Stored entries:
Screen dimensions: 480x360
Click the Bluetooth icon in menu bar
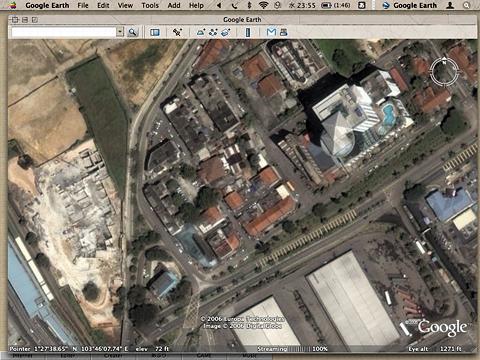point(249,5)
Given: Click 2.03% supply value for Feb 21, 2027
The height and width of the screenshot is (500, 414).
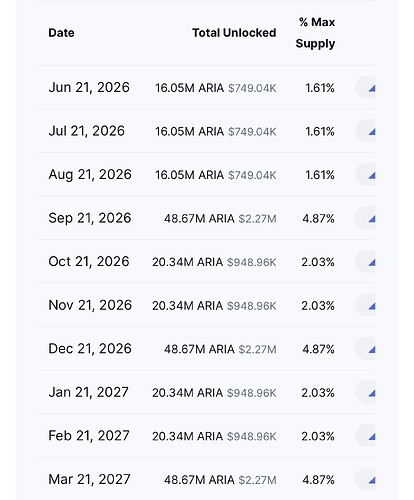Looking at the screenshot, I should click(318, 436).
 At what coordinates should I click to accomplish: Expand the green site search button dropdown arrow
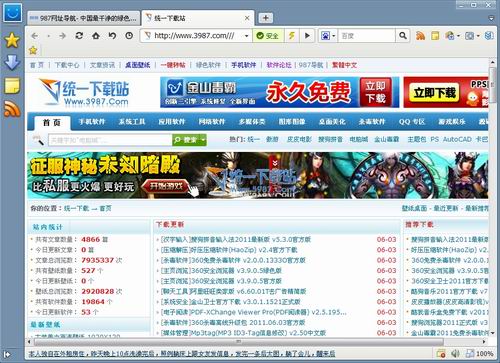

EXERCISE INSTRUCTIONS: The answer consists solely of the lines from the one holding "Click the Bluetooth icon in menu bar" through the final line of the records, both ends included, each duplicated exactly. Leave images out.

PROBLEM SOLUTION:
Click the Bluetooth icon in menu bar
point(249,5)
Given: Click 2.03% supply value for Feb 21, 2027
The height and width of the screenshot is (500, 414).
Looking at the screenshot, I should click(318, 436).
 At what coordinates should I click to accomplish: Expand the green site search button dropdown arrow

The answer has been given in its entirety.